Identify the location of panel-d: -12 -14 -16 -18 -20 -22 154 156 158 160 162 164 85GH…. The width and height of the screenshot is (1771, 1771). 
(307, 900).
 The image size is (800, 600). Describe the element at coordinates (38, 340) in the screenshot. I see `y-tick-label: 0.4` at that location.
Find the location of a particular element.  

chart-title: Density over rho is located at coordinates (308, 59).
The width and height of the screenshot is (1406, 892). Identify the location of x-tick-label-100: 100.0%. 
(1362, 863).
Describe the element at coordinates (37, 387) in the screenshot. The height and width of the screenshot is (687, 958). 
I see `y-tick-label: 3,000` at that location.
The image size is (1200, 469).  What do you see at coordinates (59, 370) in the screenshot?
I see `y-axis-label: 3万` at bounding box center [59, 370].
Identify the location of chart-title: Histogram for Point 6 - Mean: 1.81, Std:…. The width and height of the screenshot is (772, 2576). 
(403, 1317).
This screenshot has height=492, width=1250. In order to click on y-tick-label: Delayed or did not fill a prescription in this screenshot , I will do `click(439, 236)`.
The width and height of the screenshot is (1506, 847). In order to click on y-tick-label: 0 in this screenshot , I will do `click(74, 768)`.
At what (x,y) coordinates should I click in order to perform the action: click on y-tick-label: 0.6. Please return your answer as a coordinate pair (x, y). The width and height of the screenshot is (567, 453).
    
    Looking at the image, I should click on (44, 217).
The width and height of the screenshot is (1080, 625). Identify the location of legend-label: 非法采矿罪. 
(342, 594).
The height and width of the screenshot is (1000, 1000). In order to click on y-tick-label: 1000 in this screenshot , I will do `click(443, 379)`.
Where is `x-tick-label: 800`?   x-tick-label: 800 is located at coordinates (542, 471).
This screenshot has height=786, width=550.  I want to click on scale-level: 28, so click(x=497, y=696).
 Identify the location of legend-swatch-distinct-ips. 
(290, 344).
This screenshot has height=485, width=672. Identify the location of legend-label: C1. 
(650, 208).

What is expected
Starting at the line that contains "The width and height of the screenshot is (1406, 892)." and continuing through the last line of the entries, give each line as a row in a Markdown table with the columns Row and Line. Number the rows, and leave out blank lines.

Expected answer
| Row | Line |
|---|---|
| 1 | The width and height of the screenshot is (1406, 892). Identify the location of x-tick-label-100: 100.0%.  |
| 2 | (1362, 863). |
| 3 | Describe the element at coordinates (37, 387) in the screenshot. The height and width of the screenshot is (687, 958).  |
| 4 | I see `y-tick-label: 3,000` at that location. |
| 5 | The image size is (1200, 469).  What do you see at coordinates (59, 370) in the screenshot? |
| 6 | I see `y-axis-label: 3万` at bounding box center [59, 370]. |
| 7 | Identify the location of chart-title: Histogram for Point 6 - Mean: 1.81, Std:…. The width and height of the screenshot is (772, 2576).  |
| 8 | (403, 1317). |
| 9 | This screenshot has height=492, width=1250. In order to click on y-tick-label: Delayed or did not fill a prescription in this screenshot , I will do `click(439, 236)`. |
| 10 | The width and height of the screenshot is (1506, 847). In order to click on y-tick-label: 0 in this screenshot , I will do `click(74, 768)`. |
| 11 | At what (x,y) coordinates should I click in order to perform the action: click on y-tick-label: 0.6. Please return your answer as a coordinate pair (x, y). The width and height of the screenshot is (567, 453). |
| 12 |     Looking at the image, I should click on (44, 217). |
| 13 | The width and height of the screenshot is (1080, 625). Identify the location of legend-label: 非法采矿罪.  |
| 14 | (342, 594). |
| 15 | The height and width of the screenshot is (1000, 1000). In order to click on y-tick-label: 1000 in this screenshot , I will do `click(443, 379)`. |
| 16 | Where is `x-tick-label: 800`?   x-tick-label: 800 is located at coordinates (542, 471). |
| 17 | This screenshot has height=786, width=550.  I want to click on scale-level: 28, so click(x=497, y=696). |
| 18 |  Identify the location of legend-swatch-distinct-ips.  |
| 19 | (290, 344). |
| 20 | This screenshot has height=485, width=672. Identify the location of legend-label: C1.  |
| 21 | (650, 208). |